_Задания к упражнению_.
**A)** На каком факультете училась Раиса Титаренко, согласно воспоминаниям о знакомстве с ней?
**B)** Продолжите воспоминания о знакомстве с Раисой Титаренко, начав сразу после последнего приведенного предложения.

_Текстовый блок_.

◆ ◆ ◆ ◆

В тот вечер я сидел над какой-то книгой, когда в комнату заглянули Володя Либерман и Юра Топилин…

- Миша, - говорят, - там такая девчонка! Новенькая! Пошли!

- Ладно, - отвечаю, - идите, догоню…

Ребята ушли, я попробовал продолжить занятия, но любопытство пересилило. И я пошел в клуб. Пошел, не зная того сам, навстречу своей судьбе.

Уже от дверей зала увидел длинного, но как всегда по-военному подтянутого Топилина, танцевавшего с незнакомой девушкой. Музыка смолкла. Я подошел к ним, и мы познакомились.

Раиса Титаренко училась на философском факультете, который помещался в том же здании, что и юридический, жила в общежитии на той же Стромынке, и как я не увидел ее раньше - не могу понять.

Попав в Москву, я твердо решил, что все пять лет пребывания в МГУ будут отданы только учебе. Никаких "амуров". И надо отдать должное сокурсницам, они довольно быстро интуитивно почувствовали это, во всяком случае, к разряду "женихов" не относили. Да и я был абсолютно уверен в том, что выстою. И вот…

С этой встречи для меня начались мучительные и счастливые дни.

Мне показалось тогда, что первое наше знакомство не вызвало у Раи никаких эмоций. Она отнеслась к нему спокойно и равнодушно. Это было видно по ее глазам. Я искал новой встречи, и однажды все тот же Юра Топилин пригласил девушек из комнаты, где жила Рая, к нам в гости. Мы угощали их чаем, говорили обо всем, как всегда в таких случаях, несколько возбужденно. Я очень хотел "произвести впечатление" и, по-моему, выглядел ужасно глупо. Она оставалась сдержанной и первой предложила расходиться…

Вновь и вновь я старался с ней встретиться, завязать разговор. Но шли недели, месяц, другой. Лишь в декабре 1951 года такой случай наконец представился. Как-то вечером, закончив занятия, я отправился в клуб. Там происходила очередная встреча с деятелями культуры, зал был заполнен до отказа. Объявили короткий перерыв, и, выискивая знакомых, я пошел по проходу к сцене. Продвигаясь вперед, скорее почувствовал, прежде чем увидел, что на меня кто-то смотрит. Я поздоровался с Раисой, сказал, что ищу свободное место.

- Я как раз ухожу, - ответила она, поднимаясь, - мне здесь не очень интересно.

Мне показалось, что с ней происходит что-то неладное, и я предложил пойти вместе. Она не возражала, и мы вдвоем вышли из клуба. Побродили по общежитию, разговаривая о том о сем. По студенческим меркам было еще рановато - около десяти часов, и я пригласил ее погулять по городу. Раиса согласилась, через несколько минут мы встретились и направились по Стромынке в сторону Клуба имени Русакова.

◆ ◆ ◆ ◆

_Исходные данные_.
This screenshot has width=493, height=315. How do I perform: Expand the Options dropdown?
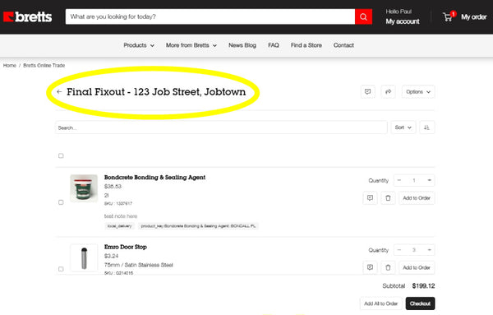pyautogui.click(x=418, y=92)
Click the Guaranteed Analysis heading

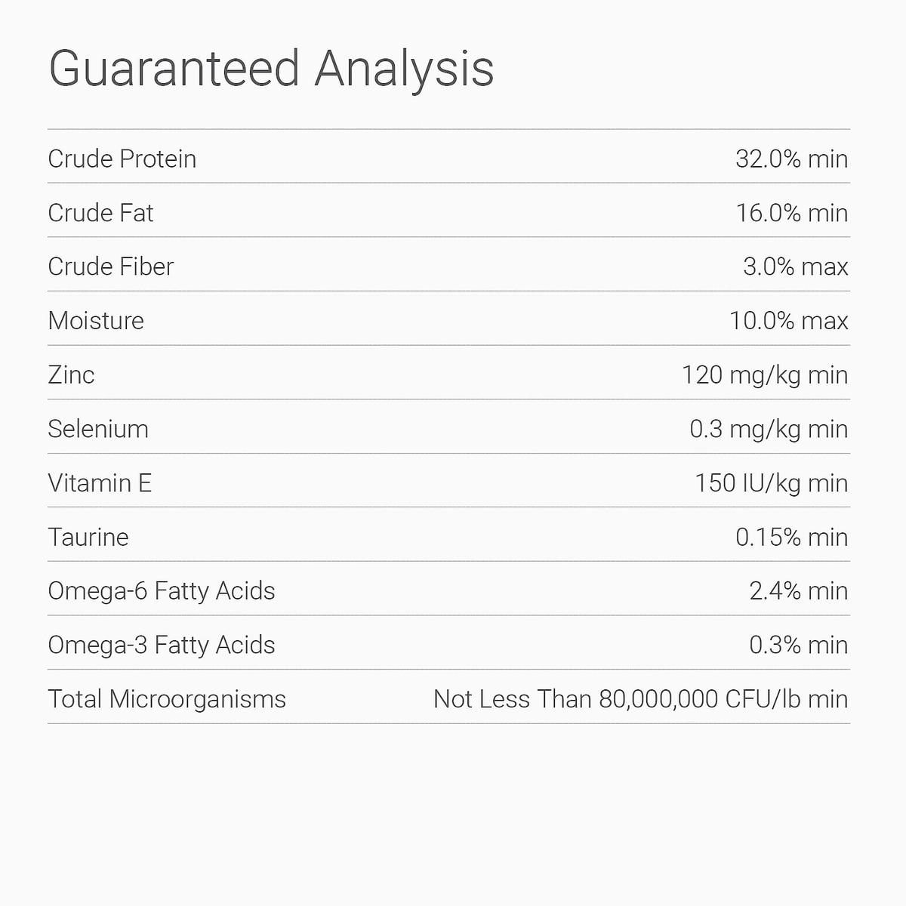click(271, 69)
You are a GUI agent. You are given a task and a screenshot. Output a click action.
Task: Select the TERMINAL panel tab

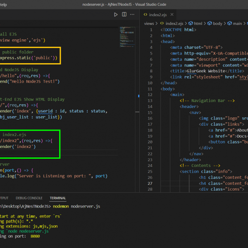[57, 198]
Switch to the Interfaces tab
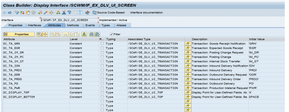Viewport: 289px width, 112px height. coord(34,25)
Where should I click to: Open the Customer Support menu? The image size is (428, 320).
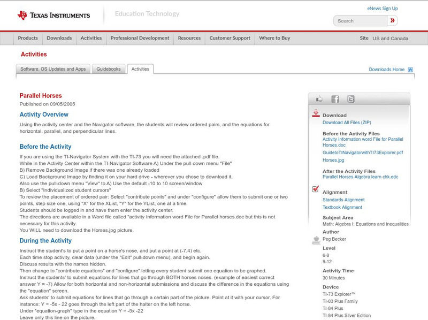[230, 38]
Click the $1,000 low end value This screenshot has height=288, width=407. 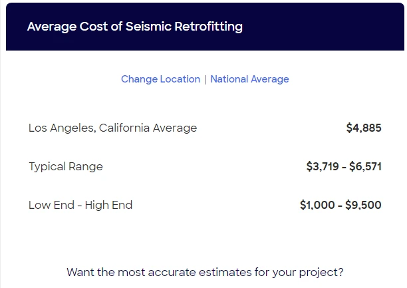(x=316, y=205)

◆ ◆ ◆ ◆

_Решённые задачи_.
**A)** На философском факультете.

**B)**
Гуляли долго, говорили о многом, но более всего о предстоящих экзаменах и студенческих делах. На следующий день встретились снова и скоро все свободное время стали проводить вместе. Все остальное в моей жизни как бы отошло на второй план. Откровенно говоря, и учебу-то в эти недели забросил, хотя зачеты и экзамены сдал успешно. Все чаще стал я посещать комнату общежития, где жила Рая, познакомился и с ее подругами и их друзьями - Мерабом Мамардашвили и Юрием Левадой (первый позднее стал известным философом, второй - столь же известным социологом). Собеседники они были интересные, но я интуитивно чувствовал, что Рае, как и мне, гораздо больше нравилось быть вдвоем. Поэтому предпочтение отдавали не "посиделкам", а прогулкам по улицам.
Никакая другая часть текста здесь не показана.